Dr John Theodore Merz was the founder and vice president of the Newcastle upon Tyne Electricity Supply Company [NESCO], established in 1889. He was a naturalised Briton of German origin. Through his marriage to Alice Richardson, he joined the influential North East Quaker network. The Richardson family had business interests in tanning, banking, chemicals and shipbuilding, and was active in various movements for social and political reform.

Merz was a central figure within the remarkable group of inventor-engineer-entrepreneurs based in the North East during the final quarter of the nineteenth century. The Newcastle Literary and Philosophical Society was then in its pomp with a large membership of people who believed that armed with knowledge and strong organization they could re-invent the world for the better. It was here that Joseph Swan first publicly demonstrated the incandescent light bulb in 1879, ushering in the age of electric lighting. The towering figure of industrialist William Armstrong chaired the meeting, and with Swan and Merz he founded in 1881 the Swan Electric Lighting Company to manufacture light bulbs at scale.
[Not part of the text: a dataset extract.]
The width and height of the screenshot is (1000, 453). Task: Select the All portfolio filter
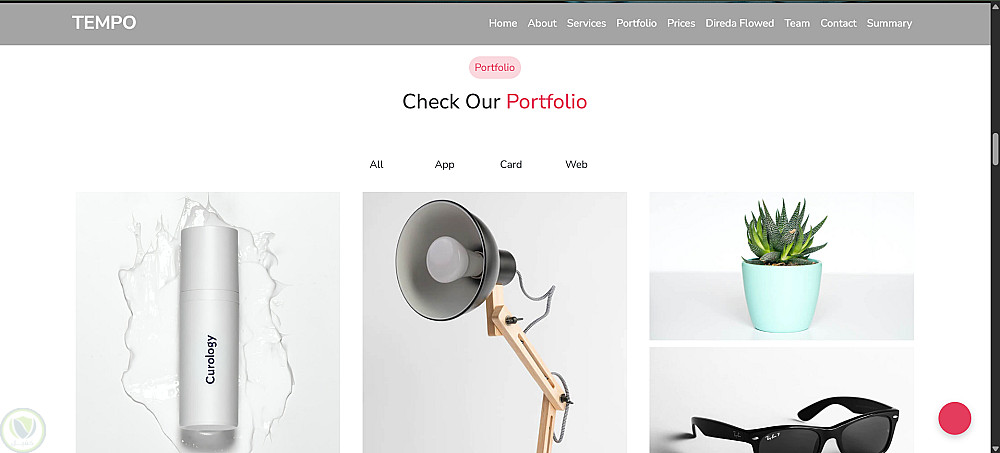376,165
Swan merged with his rival Edison in 1883 to create the Edison and Swan United Electric Lighting Co. with one of its factories in Sunderland. NESCO, the next piece in the electrification jigsaw in the North East, followed in 1889. In 1902 the Tyneside Tramways and Tramroads Co. was formed with Merz as chairman to operate electric trams in Gosforth, Wallsend and North Shields.
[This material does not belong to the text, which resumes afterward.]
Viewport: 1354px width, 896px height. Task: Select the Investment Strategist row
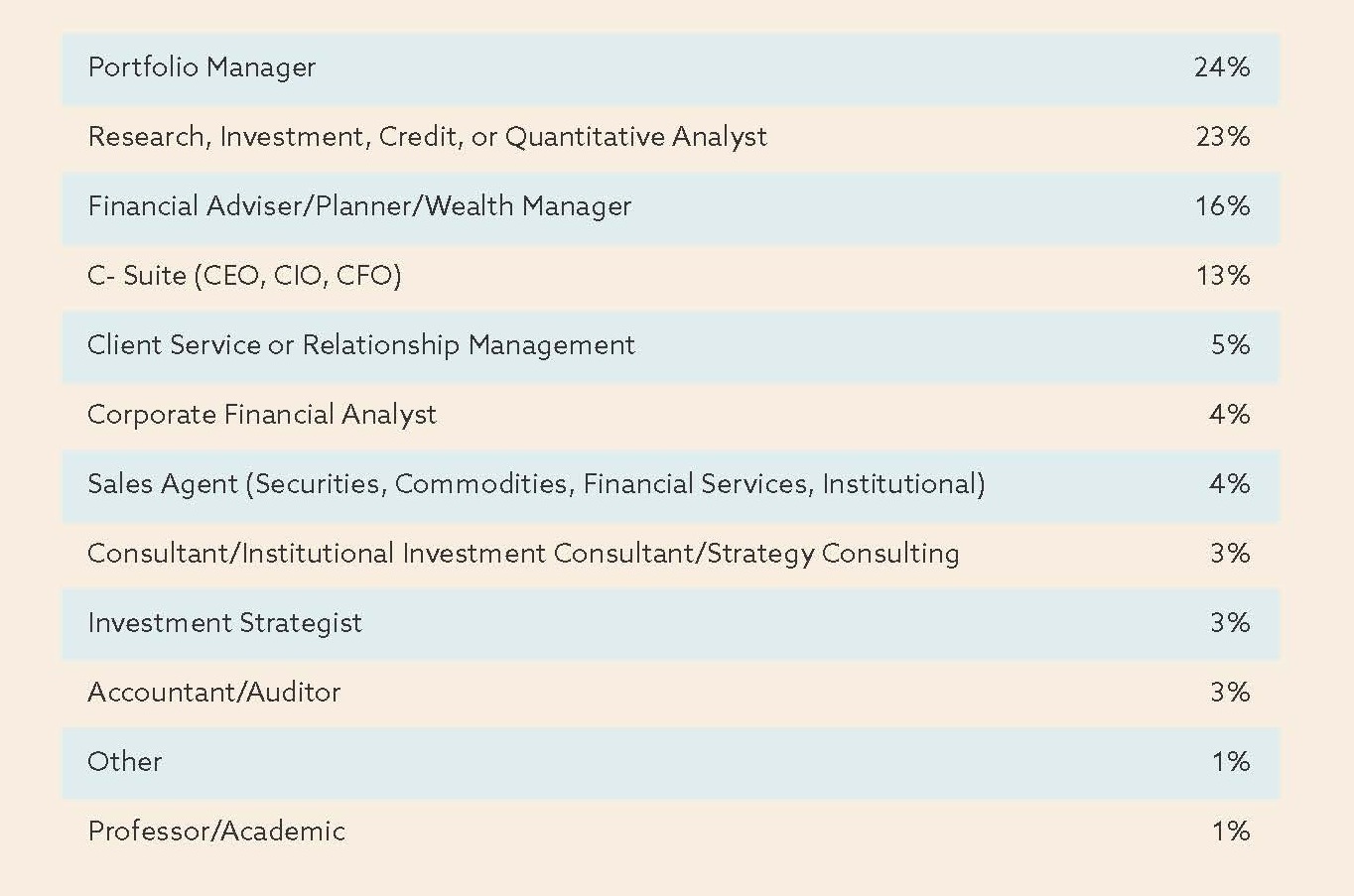671,624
Educated in Germany at the universities of Giessen, Gottingen, Heidelberg and Bonn, Merz had very strong academic as well as practical leanings, taking the view that economic and social progress must necessarily be founded on scientific and theoretical knowledge. It is no surprise, therefore, to find that he played a crucial role in helping found the Newcastle College of Physical Sciences as both champion and subscriber, winning the backing of initially sceptical heavyweights like William Armstrong. He served on the Council of the College in the 1880s and later on the Senate of Durham University of which the College was then part. In 1909 he donated his mathematical library to college, then named Armstrong College, containing more than a thousand volumes. In 1919 he made a second donation of an even larger library containing near 3,000 works on philosophy, history and art. He had collected these works over many years while writing A History of European Thought in the Nineteenth Century, published in four volumes between 1896 and 1914, one of his many personal contributions to the philosophy of science.
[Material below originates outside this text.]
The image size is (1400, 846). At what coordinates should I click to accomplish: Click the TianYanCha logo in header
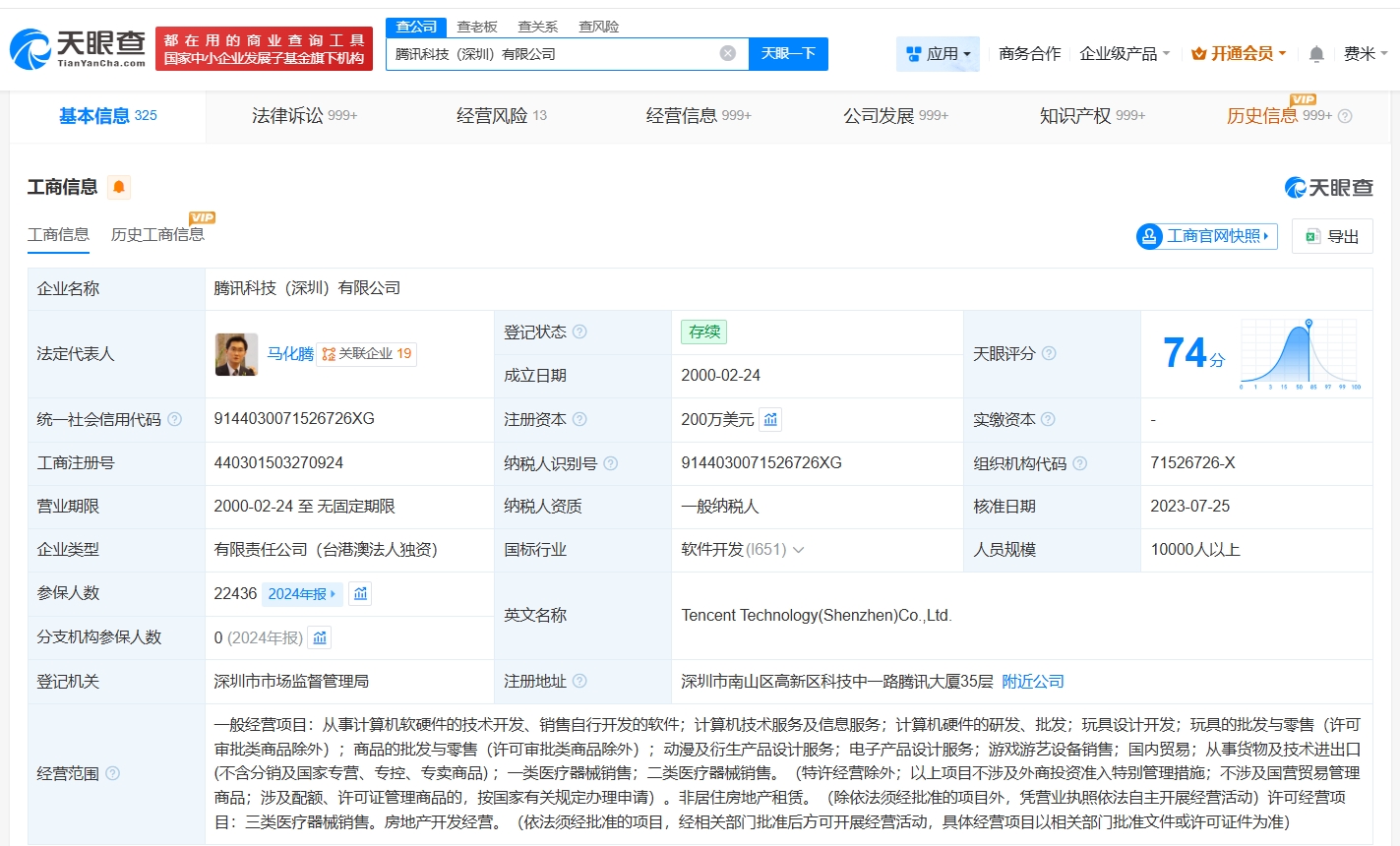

Merz had three sons, electrical engineer Charles (1874–1940), chartered accountant Norbert (1877-1948), solicitor Ernest (1881-1909), and a daughter, social worker, magistrate and philanthropist Teresa (1879-1958). Charles became a leading electrical engineer who pioneered in the North East the use of high voltage three-phase power distribution that became the model for the UK national grid, earning him the nickname ‘Grid King’. He wrote a paper on power station design that provided a blueprint many of the early large-scale power stations built across the world. Newcastle University named Merz Court, the building that currently houses its School of Electrical and Electronic Engineering, including its cutting-edge research on power grids, in honour of the contribution made by the Merz family to the University and the region.

References

Constantine, S. (2008). Child migration: philanthropy, the state and the empire, History in Focus, 14.

Lomas, R. (2009). An encyclopaedia of North East England, London: Birlinn Ltd, pp. 289-90.

O’Donnell, E. (2015). Doing good quietly: The Life and work of Teresa Merz (1879 – 1958) of Newcastle upon Tyne, Available here (Accessed 16/08/18).

Spencer, J.R. (1937). The Northern Pageant, Newcastle upon Tyne: Newcastle Chronicle Ltd, pp. 103-4.

Wikipedia. (2018). John Theodore Merz, Available here (Accessed 16/08/18).

University of Newcastle upon Tyne. (1968). Claremont Tower Brochure, Available here (Accessed 16/08/2018).